My brain forms such a large hook for fear.



Lisa Steinberg’s face on the TV. A child hurt to the point of death. Her brown eyes and freckled cheeks, beaten and killed.



A hook that holds and holds.



I retreat into books, into music played over and over on my record player, into the careful cutting of paper dolls, into my growing collection of porcelain babies. The making of an escape plan, a door that releases me to another place.



When I visit Lancaster, PA, I decide that I will become Amish. Just like that, a new escape plan is formed. At 10, I am so serious that I start “researching” their way of life and how I might be let in. I also begin writing a story about a friendship formed between two young girls: one Amish and one not, because for me reality can grow from books, rather than the other way around.

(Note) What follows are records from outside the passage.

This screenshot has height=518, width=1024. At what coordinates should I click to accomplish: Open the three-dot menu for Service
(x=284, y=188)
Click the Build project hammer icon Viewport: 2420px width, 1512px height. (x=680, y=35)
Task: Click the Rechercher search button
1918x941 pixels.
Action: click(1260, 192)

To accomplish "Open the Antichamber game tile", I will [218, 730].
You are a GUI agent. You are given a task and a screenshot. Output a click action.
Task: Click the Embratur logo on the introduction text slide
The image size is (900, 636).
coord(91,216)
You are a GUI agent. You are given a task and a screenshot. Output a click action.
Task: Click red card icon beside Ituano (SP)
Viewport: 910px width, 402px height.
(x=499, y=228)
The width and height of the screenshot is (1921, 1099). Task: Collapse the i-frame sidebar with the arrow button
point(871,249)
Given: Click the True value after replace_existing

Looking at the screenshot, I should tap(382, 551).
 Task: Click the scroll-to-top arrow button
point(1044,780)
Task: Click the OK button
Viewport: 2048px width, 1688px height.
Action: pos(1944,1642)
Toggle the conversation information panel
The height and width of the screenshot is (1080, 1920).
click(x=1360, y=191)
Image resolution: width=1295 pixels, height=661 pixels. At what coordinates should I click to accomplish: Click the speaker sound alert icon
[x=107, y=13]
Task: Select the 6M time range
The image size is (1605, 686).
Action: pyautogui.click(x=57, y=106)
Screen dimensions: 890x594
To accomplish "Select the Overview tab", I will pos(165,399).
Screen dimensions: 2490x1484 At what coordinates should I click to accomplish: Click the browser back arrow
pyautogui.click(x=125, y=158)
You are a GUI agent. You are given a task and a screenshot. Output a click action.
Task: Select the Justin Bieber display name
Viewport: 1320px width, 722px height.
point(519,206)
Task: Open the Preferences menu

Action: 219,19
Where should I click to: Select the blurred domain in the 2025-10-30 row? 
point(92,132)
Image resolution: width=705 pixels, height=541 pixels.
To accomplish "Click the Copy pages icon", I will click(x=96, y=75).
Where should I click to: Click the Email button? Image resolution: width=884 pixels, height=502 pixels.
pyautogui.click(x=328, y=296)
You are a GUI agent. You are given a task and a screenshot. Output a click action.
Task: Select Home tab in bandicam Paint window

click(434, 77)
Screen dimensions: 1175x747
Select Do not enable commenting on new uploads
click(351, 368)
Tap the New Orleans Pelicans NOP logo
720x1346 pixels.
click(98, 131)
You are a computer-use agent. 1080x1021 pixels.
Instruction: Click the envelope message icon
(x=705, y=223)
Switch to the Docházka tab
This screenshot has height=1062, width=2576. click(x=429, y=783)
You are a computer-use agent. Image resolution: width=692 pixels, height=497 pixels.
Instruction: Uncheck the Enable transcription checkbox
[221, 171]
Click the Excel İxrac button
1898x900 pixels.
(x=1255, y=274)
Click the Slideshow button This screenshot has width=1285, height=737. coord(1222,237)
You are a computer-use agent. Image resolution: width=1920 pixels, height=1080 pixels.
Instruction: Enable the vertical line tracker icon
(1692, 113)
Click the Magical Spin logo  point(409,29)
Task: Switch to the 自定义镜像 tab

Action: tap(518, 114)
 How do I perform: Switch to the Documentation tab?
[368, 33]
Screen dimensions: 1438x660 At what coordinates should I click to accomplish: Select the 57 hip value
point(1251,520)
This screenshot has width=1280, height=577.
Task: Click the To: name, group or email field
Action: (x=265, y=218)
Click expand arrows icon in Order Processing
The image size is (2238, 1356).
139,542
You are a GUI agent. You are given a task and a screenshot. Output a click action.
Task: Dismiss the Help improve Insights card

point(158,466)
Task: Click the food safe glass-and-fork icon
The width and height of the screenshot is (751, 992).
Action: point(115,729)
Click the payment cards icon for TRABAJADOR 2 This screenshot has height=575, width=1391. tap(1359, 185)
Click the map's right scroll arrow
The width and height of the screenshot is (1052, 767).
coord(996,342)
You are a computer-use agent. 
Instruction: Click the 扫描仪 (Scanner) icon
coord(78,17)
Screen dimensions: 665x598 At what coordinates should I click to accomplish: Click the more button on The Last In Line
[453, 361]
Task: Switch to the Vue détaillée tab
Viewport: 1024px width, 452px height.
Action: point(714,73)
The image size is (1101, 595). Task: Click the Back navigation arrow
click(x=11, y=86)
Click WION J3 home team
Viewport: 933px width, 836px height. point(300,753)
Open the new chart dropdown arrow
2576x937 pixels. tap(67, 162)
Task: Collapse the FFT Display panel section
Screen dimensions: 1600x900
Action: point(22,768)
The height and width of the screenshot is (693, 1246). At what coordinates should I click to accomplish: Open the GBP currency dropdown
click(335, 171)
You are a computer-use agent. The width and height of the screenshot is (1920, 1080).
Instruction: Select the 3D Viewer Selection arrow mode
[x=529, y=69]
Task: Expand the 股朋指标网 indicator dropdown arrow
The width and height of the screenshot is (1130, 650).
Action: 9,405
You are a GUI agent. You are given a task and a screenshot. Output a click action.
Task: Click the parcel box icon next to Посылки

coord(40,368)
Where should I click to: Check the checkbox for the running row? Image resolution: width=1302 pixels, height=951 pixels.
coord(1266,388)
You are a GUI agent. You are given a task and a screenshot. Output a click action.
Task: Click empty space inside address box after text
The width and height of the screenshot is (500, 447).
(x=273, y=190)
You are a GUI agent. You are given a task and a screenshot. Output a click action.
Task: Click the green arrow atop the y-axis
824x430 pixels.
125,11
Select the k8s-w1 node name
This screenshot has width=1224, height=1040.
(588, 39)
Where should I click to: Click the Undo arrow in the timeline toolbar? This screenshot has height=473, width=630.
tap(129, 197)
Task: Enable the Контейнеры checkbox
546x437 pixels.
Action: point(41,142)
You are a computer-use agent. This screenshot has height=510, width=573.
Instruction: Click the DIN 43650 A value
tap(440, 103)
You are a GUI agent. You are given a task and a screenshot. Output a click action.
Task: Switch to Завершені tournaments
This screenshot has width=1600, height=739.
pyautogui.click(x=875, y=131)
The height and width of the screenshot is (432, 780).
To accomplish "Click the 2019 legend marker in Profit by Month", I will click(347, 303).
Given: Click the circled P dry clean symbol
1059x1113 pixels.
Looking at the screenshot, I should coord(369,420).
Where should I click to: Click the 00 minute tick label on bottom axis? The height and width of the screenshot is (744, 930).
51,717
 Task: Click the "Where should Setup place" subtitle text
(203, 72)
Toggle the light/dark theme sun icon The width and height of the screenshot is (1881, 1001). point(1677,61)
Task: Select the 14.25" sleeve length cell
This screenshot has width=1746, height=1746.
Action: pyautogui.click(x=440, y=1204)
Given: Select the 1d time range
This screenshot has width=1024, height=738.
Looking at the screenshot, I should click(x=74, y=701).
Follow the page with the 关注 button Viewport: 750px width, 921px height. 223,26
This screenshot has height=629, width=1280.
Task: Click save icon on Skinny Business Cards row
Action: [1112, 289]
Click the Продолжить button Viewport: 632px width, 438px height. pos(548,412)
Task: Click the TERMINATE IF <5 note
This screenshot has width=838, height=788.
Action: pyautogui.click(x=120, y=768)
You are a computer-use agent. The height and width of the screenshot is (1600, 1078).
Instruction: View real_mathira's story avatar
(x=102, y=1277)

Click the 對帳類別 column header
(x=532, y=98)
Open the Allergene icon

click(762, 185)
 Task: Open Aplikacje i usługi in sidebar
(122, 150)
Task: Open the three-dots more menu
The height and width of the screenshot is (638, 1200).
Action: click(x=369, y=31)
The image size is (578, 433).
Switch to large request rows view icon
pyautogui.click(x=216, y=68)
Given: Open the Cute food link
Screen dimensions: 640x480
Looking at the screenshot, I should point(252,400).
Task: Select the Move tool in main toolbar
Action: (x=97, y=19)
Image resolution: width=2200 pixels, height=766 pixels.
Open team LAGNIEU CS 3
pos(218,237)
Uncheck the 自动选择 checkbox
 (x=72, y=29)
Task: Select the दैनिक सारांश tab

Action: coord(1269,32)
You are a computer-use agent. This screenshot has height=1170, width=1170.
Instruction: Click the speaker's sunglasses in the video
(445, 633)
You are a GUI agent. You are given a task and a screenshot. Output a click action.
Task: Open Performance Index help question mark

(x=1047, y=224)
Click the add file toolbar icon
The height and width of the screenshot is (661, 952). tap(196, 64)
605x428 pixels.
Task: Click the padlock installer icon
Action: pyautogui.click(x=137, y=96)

At fifteen, Virginia’s journals record some of the outside world in London. She describes it as “full of danger, mirroring her own vivid sense of the precariousness of life”. There were numbers of carriage accidents and people injured or killed as a result. Later, her journal would reflect the fear she felt over World War II.



On the landing of the attic stairs, there is a small alcove, just big enough for a girl like me and my treasures. At 6, 7, 8 years old I set up the space to suit my needs. Often a blanket and pillows, my dolls and books. A flashlight to read by. It’s a space carved out of the stairs--sometimes the way to leave the world is to make another.



Virginia retreated into a small garden shed away from the main house. She moved it farther out into the orchard and would call it the writing lodge because she would sleep there in in addition to writing there.



Trapdoors can be both a way to enter and exit. Most times, they are a surprise—no one sees them flush to the floor. For me, as a girl, they are a plan hatched—my own trick. The way a magician makes magic out of vanishing.



In my girlhood, I create games with paper people. I cut them and rooms and objects out of catalogues and magazines. I know what they will do and what their paper world will be.



My trap doors are a way to say no.



“Our garden is a perfect variegated chintz: asters, plumasters, zinnias, geums, nasturtiums and so on: all bright, cut from colored papers, stiff, upstanding as flowers should be.” -VW



Perhaps trap doors can be cut out. A space made from paper, a place held flat and unchanging.



After reading one of my poems, a well-known poet said, “do you know how many poems I’ve read about woman wanting to make themselves smaller?” A beat later, she instructed me to write a happy poem. It’s so simple, she said, try it now.



My garden blooms slow, a pulse of purple aster, some yellow peony. Careful, the flowers take their time testing the landscape, trusting the earth.



Anorexia often disgusts because it reads (as in the body) as a subtraction, a lessening, a powerlessness.



The true text of anorexia is written in the mind. Virginia said her mind was a machine.



Virginia’s diary reflects so many moments of appreciation for the space of the garden.

It is a space of tending and creating, …curating beauty and safety. She describes “a blaze of dahlias”, “a forest pf zinnias”. For her, the garden was powerful and alive.